## [Text shown]

- Opening Delimiter -

On the right hand side of FIG. 2 is shown an electrical coupler 12 that is the same as the coupler 10 except having an orientation 180° different from the orientation of coupler 10. The coupler 12 has a right electrical coupler head half 12a and a left electrical coupler head half 12b. These coupler head halves are located on opposite longitudinal sides of the car as compared to the coupler head halves 10a, 10b on the other end.
The prior art wiring shown in FIG. 2 achieves end-to-end interchangeability by wiring together all of the similarly numbered pins at both ends into a same electrical node. For example, pin number 1 of coupler head half 10a is electrically connected to a pin number 1 in coupler head half 10b by means of a node 14A which is also connected to a pin 1 in coupler head half 12b and a pin 1 in coupler head half 12a. Associated with the node 14A in the car shown in FIG. 2 may be an alarm switch (A) 16 connected to a voltage source available in the car which would typically be DC (although not restricted thereto) supplied by a low voltage battery (24 VDC to 100 VDC nominal). An alarm condition existing in the car illustrated in FIG. 2 might cause the alarm switch (A) 16 to close thereby energizing node 14A and an alarm light (A) 18 tied to a ground or common line in the car which may be connected to other cars in the train by means of the couplers 10, 12 at available pins thereof (not shown). The alarm light (A) 18 may be located at a control panel (not shown) within the car illustrated in FIG. 2. According to the prior art, if the orientation of each car in the train were identical, the coupling 10 on the left hand side of FIG. 2 would couple to a coupler 12 on the right hand side of an adjacent car and the coupler 12 on the right hand side of the car of FIG. 2 would couple to a coupler 10 on the left hand side of an adjacent car.
The use of the wiring scheme shown in FIG. 2 whereby all of the pins labeled with the number 1 are tied in common, however, allows the cars that make up a train to be oriented or rotated in any 180° orientation with respect to each other, as shown for example in FIG. 3 where three cars are shown forming a train and where similar function train lines are interconnected properly.
The leftmost car in FIG. 3 is the car illustrated in FIG. 2. It is labeled "CAR A". A middle car ("CAR B") is wired in the same way as CAR A but is rotated 180° such that the formerly right hand coupler (12A, 12B) is located on the left hand side of the car as viewed from above in FIG. 3 and the formerly left hand coupler (10A, 10B) is oriented on the right hand side of the car, as viewed from the top, as in FIG. 3. It will be observed, according the prior art of FIG. 3, that a common node 14B within CAR B successfully connects an alarm lamp 18B to the energized line 14A from CAR A through a pin number 1 of a plug 12B, thereby illuminating the proper lamp (A) at a control panel within CAR B. It is also noted that coupler head half 12A has a pin number 1 which also connects up to node 14A through a pin number 1 of coupler head half 12a.
A CAR C has an orientation the same as CAR A with couplers similarly labeled 10C, 12C and having a common node 14C connected to coupler pins with the number "one". A lamp 18C is illuminated by the node 14C which is in turn energized by the node 14B which is itself energized by the node 14A in response to the switch 16 closing in the presence of an alarm condition in CAR A. Thus, according to the prior art, despite the reversed orientation of CAR B, all of the lamps 18, 18B, 18C are energized by the closing of the switch 16 in response to an alarm condition in CAR A.

- Closing Delimiter -

## [Directions]
**1.** List every alarm lamp that the coupler wiring passage says is energized when switch 16 closes.
**2.** What nominal voltage range does the coupler wiring passage give for the low voltage battery?
The listing after this comes from an unrelated source.

## [Records supplied]

- Opening Delimiter -

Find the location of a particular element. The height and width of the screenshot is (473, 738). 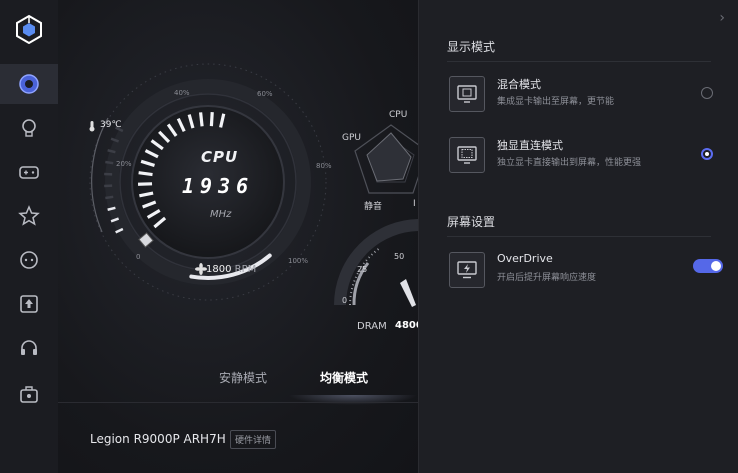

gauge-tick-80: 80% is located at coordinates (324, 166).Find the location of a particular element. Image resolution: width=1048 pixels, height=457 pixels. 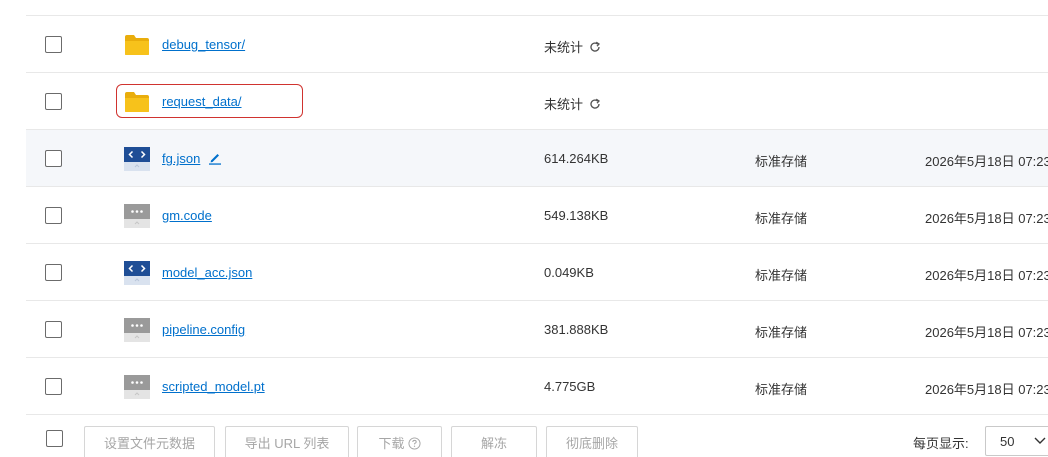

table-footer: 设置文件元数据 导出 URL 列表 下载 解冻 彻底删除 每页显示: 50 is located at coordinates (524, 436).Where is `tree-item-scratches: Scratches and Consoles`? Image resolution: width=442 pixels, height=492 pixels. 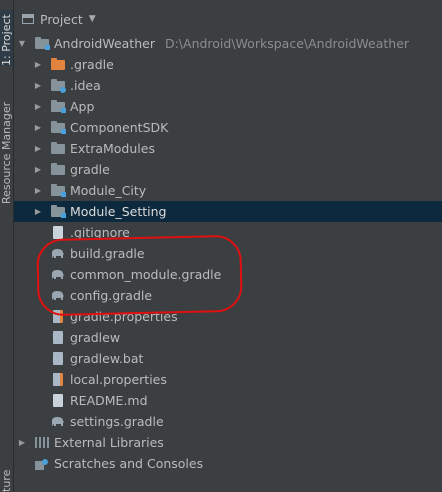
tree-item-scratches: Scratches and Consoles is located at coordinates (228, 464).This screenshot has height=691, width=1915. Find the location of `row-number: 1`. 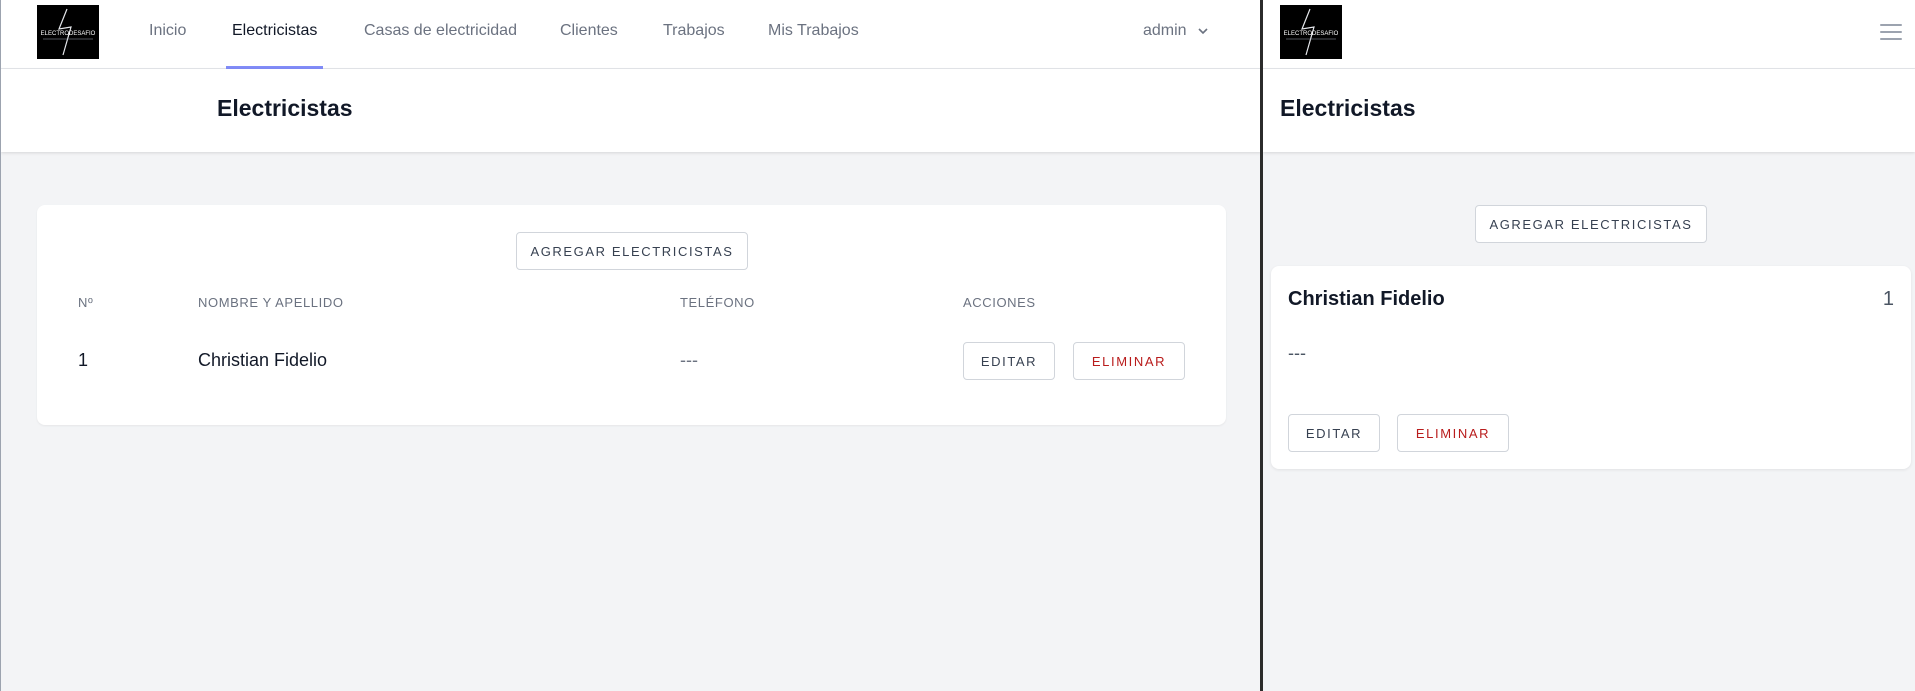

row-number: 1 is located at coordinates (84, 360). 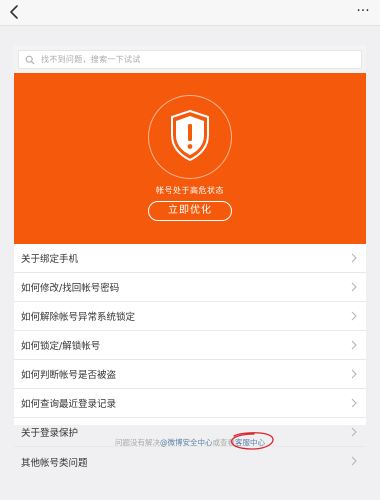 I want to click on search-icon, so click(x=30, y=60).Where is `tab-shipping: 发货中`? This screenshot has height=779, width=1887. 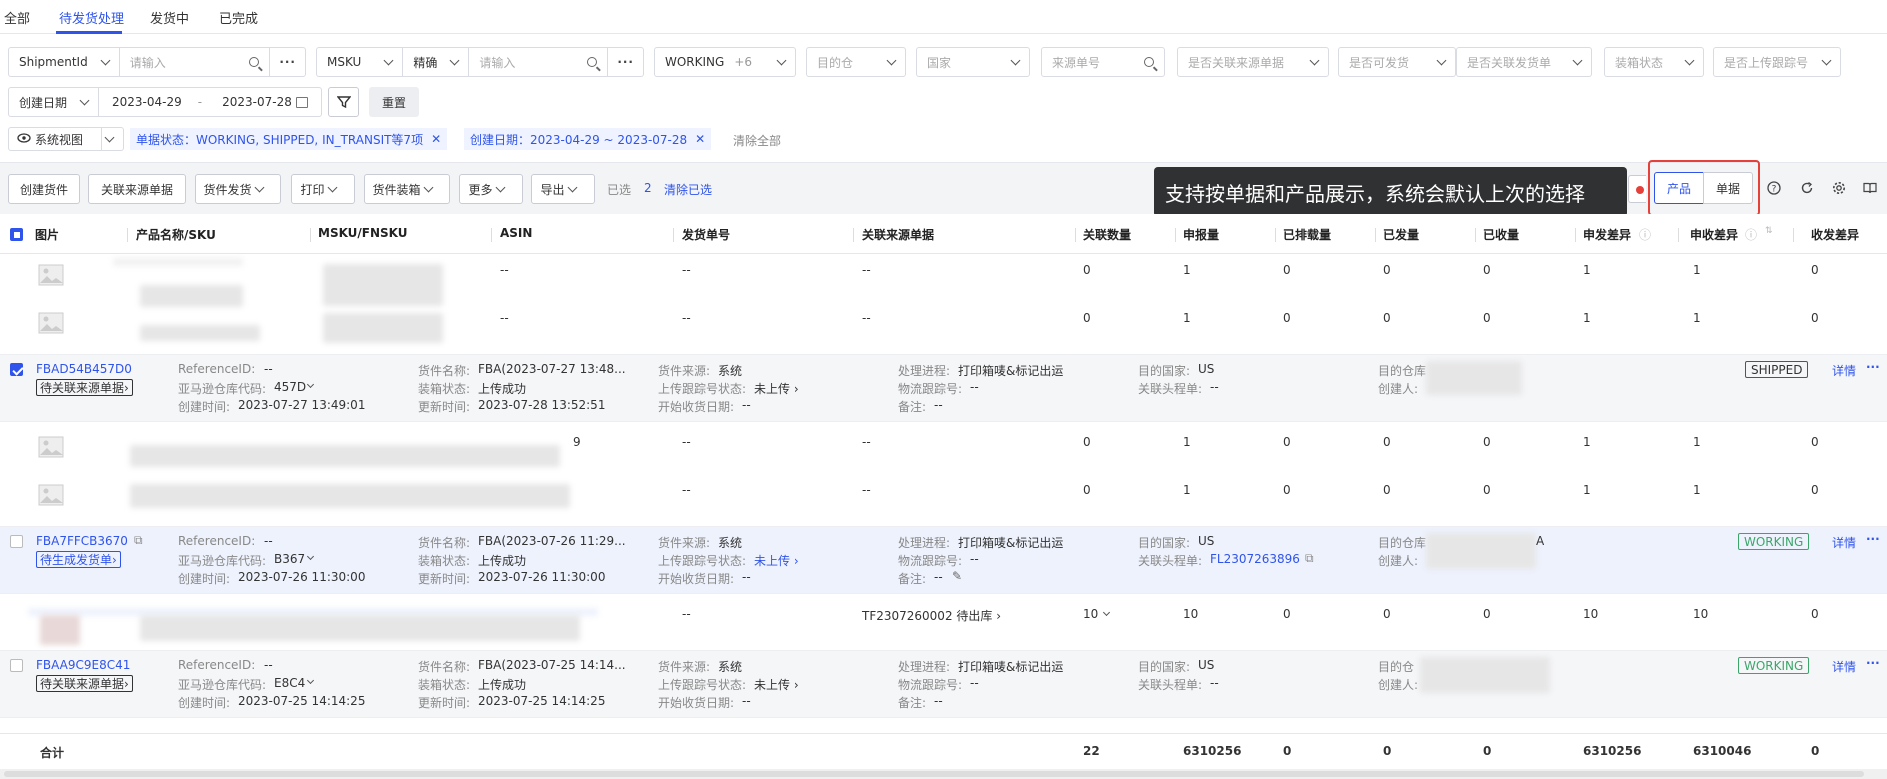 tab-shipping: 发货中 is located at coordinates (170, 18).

- Closing Delimiter -
- Opening Delimiter -

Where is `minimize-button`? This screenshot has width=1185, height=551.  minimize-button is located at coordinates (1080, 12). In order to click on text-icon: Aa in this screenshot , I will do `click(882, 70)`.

- Closing Delimiter -

## [Answers below]
**1.** 18, 18B, 18C

**2.** 24 VDC to 100 VDC nominal